The first killer app was VisiCalc. This early spreadsheet turned the Apple II from a hobbyist toy to a business computer. VisiCalc came with room for improvement, though. In addition, a new architecture and operating system, the Intel-based IBM PC and MS-DOS, also needed a spreadsheet to be taken seriously. That spreadsheet, released in early 1983, would be Lotus 1-2-3, and it would change the world. It became the PC's killer app, and the world would never be the same.
Far faster than its competition, such as SuperCalc and Microsoft's first spreadsheet, MultiPlan, Lotus 1-2-3 would become both IBM's and Microsoft's first killer app. With the opening of the Intel architecture and MS-DOS to IBM PC clones, Lotus 1-2-3 became the essential application for the 1980s PC revolution.
In 2012, IBM started retiring the Lotus brand. Now 1-2-3, the core product that brought Lotus its fame, takes its turn on the chopping block. IBM stated, "Effective on the dates listed below, [June 11, 2013] IBM will withdraw from marketing part numbers from the following product release(s) licensed under the IBM International Program License Agreement:" IBM Lotus 123 Millennium Edition V9.x, IBM Lotus SmartSuite 9.x V9.8.0, and Organizer V6.1.0.

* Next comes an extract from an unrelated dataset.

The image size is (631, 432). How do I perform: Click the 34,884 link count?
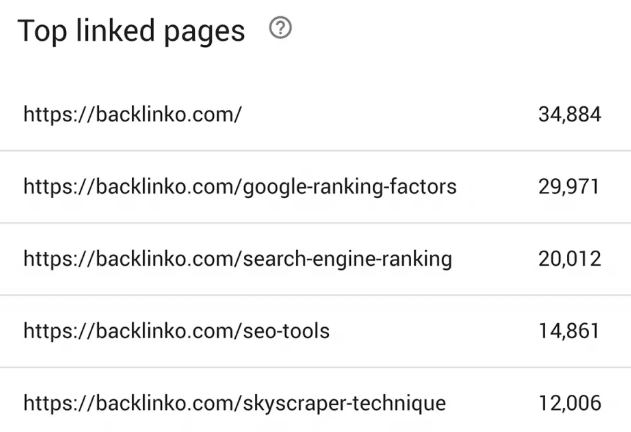click(569, 114)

Further, IBM stated, "Customers will no longer be able to receive support for these offerings after September 30, 2014. No service extensions will be offered. There will be no replacement programs."
While Lotus' groupware client program Notes and its server component Domino will live on, IBM will no longer be offering any Lotus-branded programs. As for 1-2-3 itself, 30 years after it helped start the personal computing revolution, this essential PC program will be put out to pasture.